Highest Property Tax Increase in Years
The 5.25% increase is the highest in recent years, and indicates that the costs of our expensive government are beginning to outstrip our ability to pay for them. The 5.25% is also strikingly similar to the adopted 5.27% increase in Westchester County’s portion of the property tax in the County’s 2026 budget – another indication that the costs of local government are increasing rapidly beyond what the taxpayers may tolerate.
The Mayor released the budget in a two-minute video posted on the City website and YouTube. The Mayor sat at his desk, with flags behind him, speaking earnestly into the camera.
For months the City has lobbied Albany for increases in state aid to fill a projected budget gap that was reportedly as high as $140 million. The Mayor and his finance team were seeking to have the State change the formula for how it calculates school aid for Yonkers. But upon a preliminary reading of the Mayor’s budget, it appears the Mayor now recognizes that there will be no transformative change this year.
The Mayor’s proposed budget faces the reality that the status quo in Albany remains in place, and Yonkers elected officials will need to once again fill the City’s structural budget gap using a combination of tax increases, rainy day fund balance, one shot revenue sources and other budgeting maneuvers that address the immediate problem but does not provide longer term financial stability.
More of the Same in 2027?
In other words, nothing has fundamentally changed, and we can expect more of the same in 2027, a year when Yonkers will be electing a new Mayor or perhaps Mayor Spano will seek to change the term limit law in the City Charter to allow him to run for an unprecedented fifth term in office.

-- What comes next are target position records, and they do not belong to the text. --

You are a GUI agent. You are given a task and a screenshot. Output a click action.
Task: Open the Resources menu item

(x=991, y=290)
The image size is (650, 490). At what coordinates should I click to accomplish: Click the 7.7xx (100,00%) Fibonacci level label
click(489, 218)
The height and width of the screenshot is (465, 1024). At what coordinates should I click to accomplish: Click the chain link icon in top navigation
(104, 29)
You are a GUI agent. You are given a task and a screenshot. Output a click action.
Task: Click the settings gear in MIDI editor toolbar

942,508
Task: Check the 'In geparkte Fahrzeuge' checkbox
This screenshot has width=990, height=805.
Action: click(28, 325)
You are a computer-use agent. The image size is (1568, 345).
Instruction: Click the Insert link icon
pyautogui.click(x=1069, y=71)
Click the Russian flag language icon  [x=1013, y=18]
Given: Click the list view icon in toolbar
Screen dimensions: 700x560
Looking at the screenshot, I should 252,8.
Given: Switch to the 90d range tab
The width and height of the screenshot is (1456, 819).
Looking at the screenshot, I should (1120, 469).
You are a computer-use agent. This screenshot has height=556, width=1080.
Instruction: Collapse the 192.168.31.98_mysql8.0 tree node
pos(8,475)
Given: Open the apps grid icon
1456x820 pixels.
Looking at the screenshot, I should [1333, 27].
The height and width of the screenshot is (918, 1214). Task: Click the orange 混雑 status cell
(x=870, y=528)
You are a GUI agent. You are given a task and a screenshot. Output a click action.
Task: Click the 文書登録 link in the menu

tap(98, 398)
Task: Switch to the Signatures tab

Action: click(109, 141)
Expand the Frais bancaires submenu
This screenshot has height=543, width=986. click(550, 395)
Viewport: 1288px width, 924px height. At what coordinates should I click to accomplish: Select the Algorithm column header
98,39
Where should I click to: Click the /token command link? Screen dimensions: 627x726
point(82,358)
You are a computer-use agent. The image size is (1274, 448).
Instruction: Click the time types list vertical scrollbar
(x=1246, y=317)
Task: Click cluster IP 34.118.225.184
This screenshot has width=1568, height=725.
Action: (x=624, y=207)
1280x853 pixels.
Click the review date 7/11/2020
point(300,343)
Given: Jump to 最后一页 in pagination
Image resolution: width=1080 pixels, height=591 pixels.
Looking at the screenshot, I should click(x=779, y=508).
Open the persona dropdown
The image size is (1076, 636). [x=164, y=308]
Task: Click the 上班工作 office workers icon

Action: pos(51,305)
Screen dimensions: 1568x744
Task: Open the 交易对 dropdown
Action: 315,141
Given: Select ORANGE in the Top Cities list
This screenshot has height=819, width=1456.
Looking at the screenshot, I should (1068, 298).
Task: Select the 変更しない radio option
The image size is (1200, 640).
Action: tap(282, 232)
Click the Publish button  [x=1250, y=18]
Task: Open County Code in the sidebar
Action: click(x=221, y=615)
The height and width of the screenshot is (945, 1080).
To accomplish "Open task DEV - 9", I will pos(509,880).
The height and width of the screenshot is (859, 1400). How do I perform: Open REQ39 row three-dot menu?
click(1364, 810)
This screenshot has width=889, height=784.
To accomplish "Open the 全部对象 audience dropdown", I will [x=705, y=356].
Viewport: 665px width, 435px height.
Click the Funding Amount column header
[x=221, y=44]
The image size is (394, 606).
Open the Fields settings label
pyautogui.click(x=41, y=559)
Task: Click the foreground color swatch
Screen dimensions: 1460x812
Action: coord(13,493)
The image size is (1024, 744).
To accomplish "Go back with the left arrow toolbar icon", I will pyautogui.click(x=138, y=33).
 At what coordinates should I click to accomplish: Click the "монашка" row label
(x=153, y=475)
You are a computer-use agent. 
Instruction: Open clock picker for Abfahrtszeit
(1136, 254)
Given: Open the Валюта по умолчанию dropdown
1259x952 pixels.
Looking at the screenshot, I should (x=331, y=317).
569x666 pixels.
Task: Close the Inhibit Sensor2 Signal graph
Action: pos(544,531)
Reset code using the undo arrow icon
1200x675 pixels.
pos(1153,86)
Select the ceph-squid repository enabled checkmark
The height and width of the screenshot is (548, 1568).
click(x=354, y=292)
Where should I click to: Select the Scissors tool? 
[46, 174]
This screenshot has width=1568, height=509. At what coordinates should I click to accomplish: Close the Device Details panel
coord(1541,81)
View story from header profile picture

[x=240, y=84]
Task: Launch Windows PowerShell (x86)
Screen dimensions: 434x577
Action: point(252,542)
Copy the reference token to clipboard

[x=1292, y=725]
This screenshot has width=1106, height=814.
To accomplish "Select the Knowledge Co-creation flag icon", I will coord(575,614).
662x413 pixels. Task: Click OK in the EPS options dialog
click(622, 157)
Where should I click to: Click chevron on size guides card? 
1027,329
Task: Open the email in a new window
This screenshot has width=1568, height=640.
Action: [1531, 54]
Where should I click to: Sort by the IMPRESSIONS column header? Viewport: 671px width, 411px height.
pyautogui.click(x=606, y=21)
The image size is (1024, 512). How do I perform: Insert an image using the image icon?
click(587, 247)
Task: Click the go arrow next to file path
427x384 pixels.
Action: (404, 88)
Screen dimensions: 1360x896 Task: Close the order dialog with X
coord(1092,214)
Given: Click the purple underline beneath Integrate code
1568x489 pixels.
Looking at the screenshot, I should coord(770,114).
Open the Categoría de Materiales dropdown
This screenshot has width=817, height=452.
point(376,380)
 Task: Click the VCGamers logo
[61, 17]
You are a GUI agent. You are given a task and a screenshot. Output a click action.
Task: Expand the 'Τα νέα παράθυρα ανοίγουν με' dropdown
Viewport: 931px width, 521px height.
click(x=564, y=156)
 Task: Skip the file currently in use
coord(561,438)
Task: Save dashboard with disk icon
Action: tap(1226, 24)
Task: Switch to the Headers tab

The executive budget now goes to the City Council for review, and there will be a full slate of departmental budget hearings. In the meantime, the amount of State aid the City receives will be finalized when it adopts its budget.
The City Council will then adopt a budget, which, if past budgets serve as a guide, may ever so slightly reduce the rate of the property tax increase. The only unknown at this point is whether there will be a surprise in the State aid numbers that will require the City to make significant changes to the Mayor’s draft budget, but that appears unlikely.
The Yonkers Ledger will provide more detailed analysis of the City’s budget in the coming days.